After emergency surgery to remove the gargantuan blood clot in his leg, he talked to Marsha and Rick on the phone and reassured them that he was indeed still alive. Bob was lectured by an endless stream of doctors and nurses about how lucky he was. The social worker was more help. She suggested that he try a convalescent home or similar place rather than burdening Marsha with his care when she needed to do her own work. Bob was looking distastefully at brochures when his boss came in the door.
“You don’t want to go to one of those places,” he pronounced, “They are full of old, sick people. You need to get out in the sun. You want to relax and meet some new people.”
“What do you have in mind?” asked Bob, knowing that his boss always had a plan or several up his sleeve.
“My church runs a camp every summer. They have adults who come as chaplains for the kids. We are short people this summer. You could go sit around in the sun. You get your own cabin, meals and everything. There is even a nurse on site.”
“What would I need to do?” A summer camp certainly sounded more inviting than an old folk’s home.
“Nothing!” shouted his boss, “That’s the beauty of it. You just sit around and let the kids talk to you if they want.”
“Sounds good. Where do I sign up?” responded Bob.
So that is how Bob found himself at Camp Menesetatchi sitting under a tree watching the children play.
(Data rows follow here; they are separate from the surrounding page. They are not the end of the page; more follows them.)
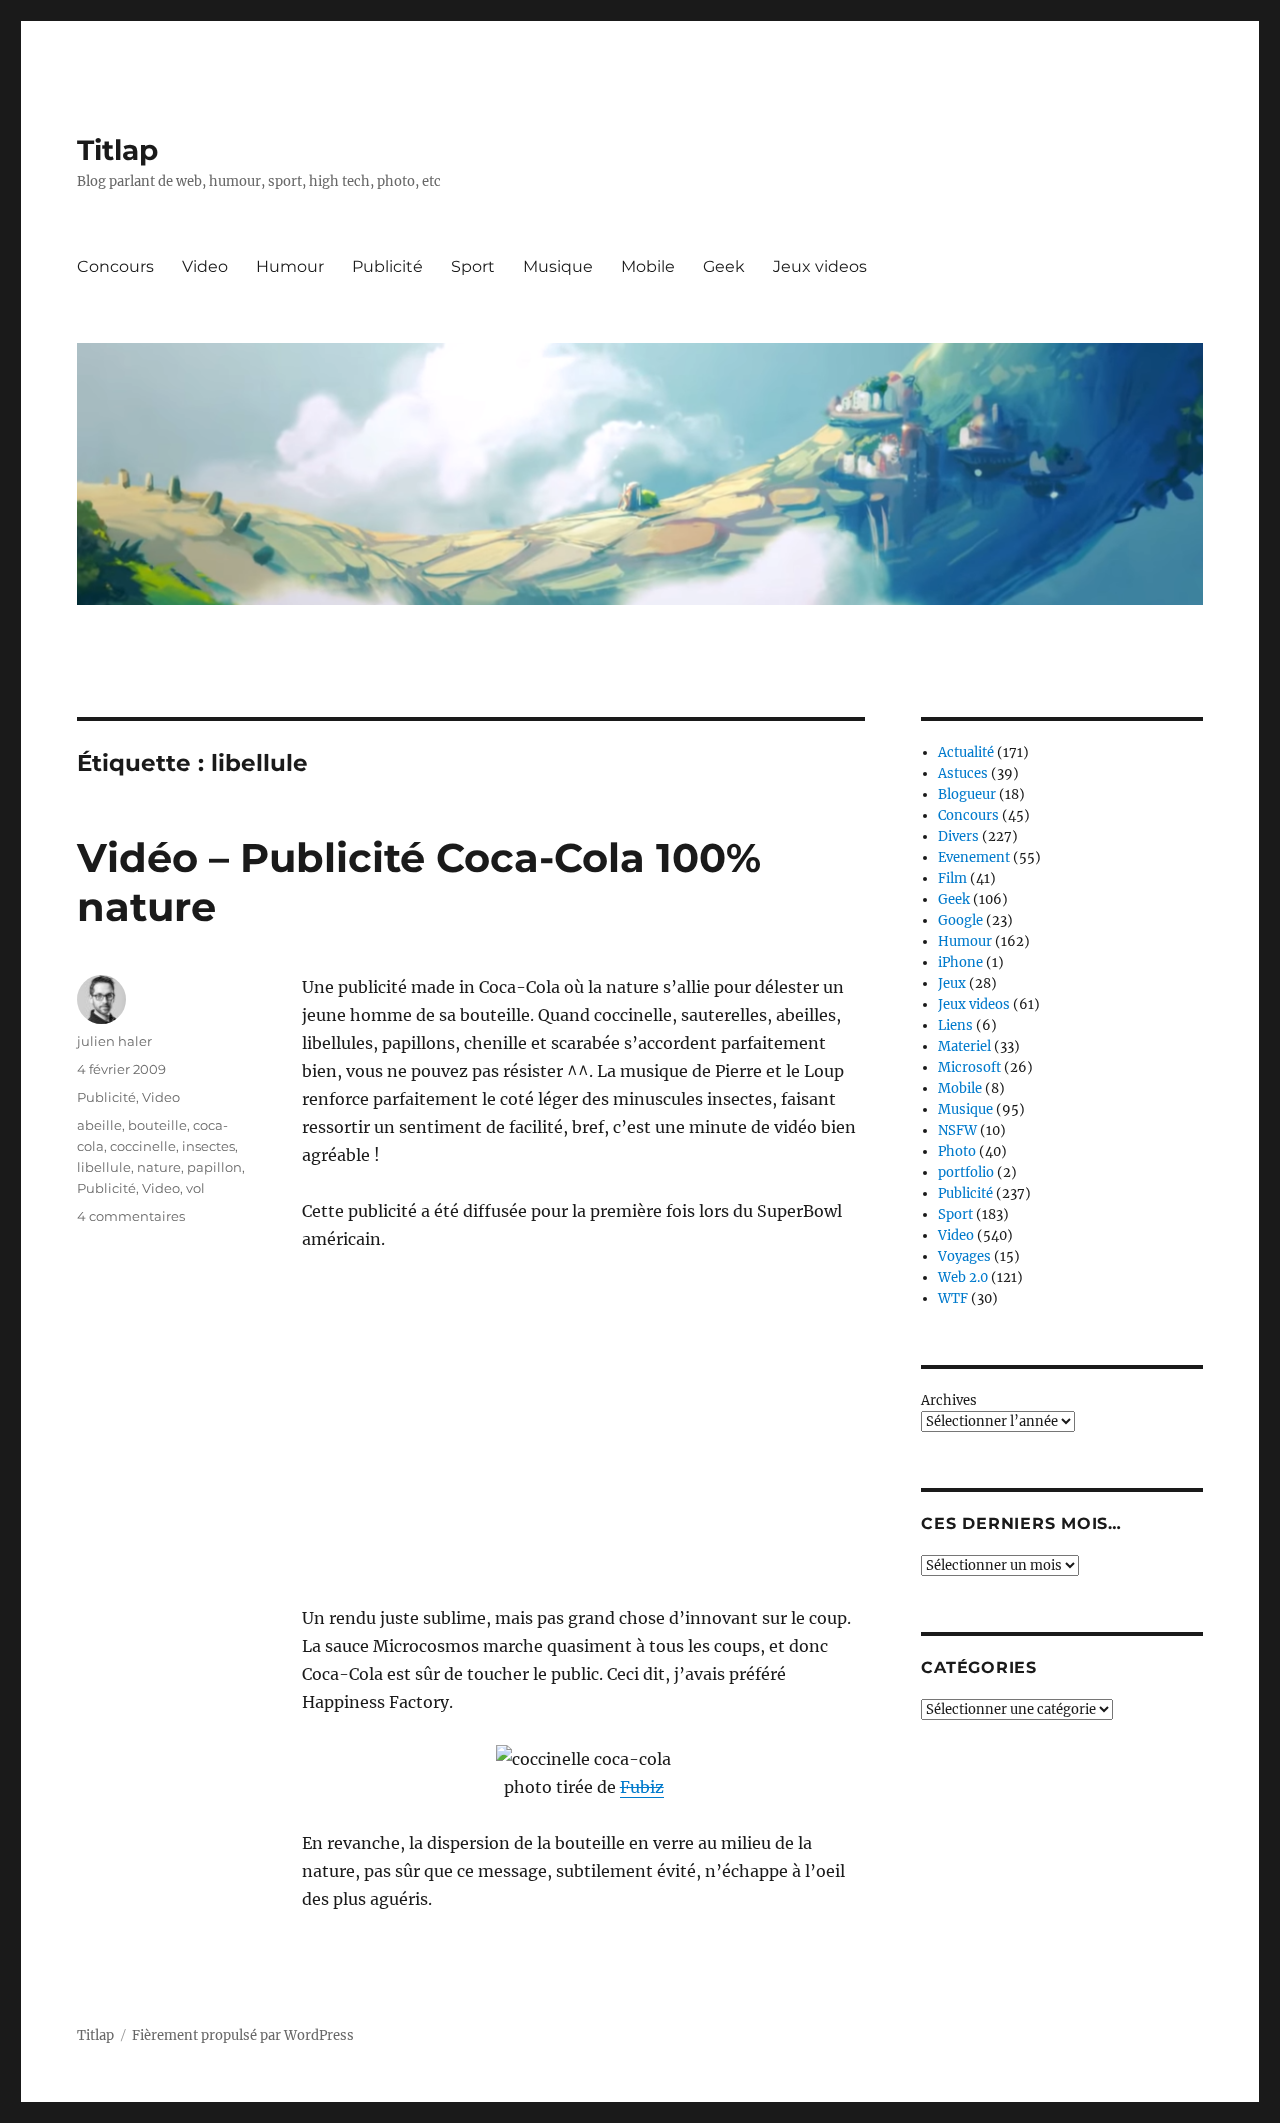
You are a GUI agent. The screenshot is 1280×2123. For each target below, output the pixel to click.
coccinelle (143, 1146)
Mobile (648, 266)
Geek (724, 266)
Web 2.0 (963, 1277)
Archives (949, 1400)
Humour (290, 266)
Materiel (964, 1046)
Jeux (952, 983)
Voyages (964, 1256)
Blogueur (967, 794)
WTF (953, 1298)
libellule (104, 1167)
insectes (208, 1146)
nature (159, 1167)
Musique (558, 266)
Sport (473, 266)
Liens (955, 1025)
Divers (958, 836)
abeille (99, 1125)
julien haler (114, 1041)
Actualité (966, 752)
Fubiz (642, 1787)
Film (952, 878)
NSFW (957, 1130)
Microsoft (969, 1067)
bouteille (157, 1125)
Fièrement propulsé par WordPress (243, 2035)
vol (195, 1188)
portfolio (966, 1172)
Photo (957, 1151)
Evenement (974, 857)
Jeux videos (820, 266)
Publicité (387, 266)
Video (205, 266)
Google (960, 920)
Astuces (963, 773)
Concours (115, 266)
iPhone (960, 962)
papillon (214, 1167)
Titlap (117, 150)
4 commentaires (131, 1216)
His leg woke him the first day early in the morning; but the sight of the sun rising over the lake and the numinous cry of a distant loon distracted him from its ache. He got in the habit of sitting on the deck and watching the sunrise. The camp was so good for him that he called and invited Marsha and Rick to come. His wife was glad to escape the loving but smothering care of her mother. Rick had met the girl next door and decided that Grandma needed him.
So Bob and Marsha sat in the campfire circle and learned to sing the Kumbya Blues. They toasted each other with flaming marshmallows, listened to the songs, laughed at the skits, and began to heal.
This is a story I wrote a few years ago for a contest I didn’t win.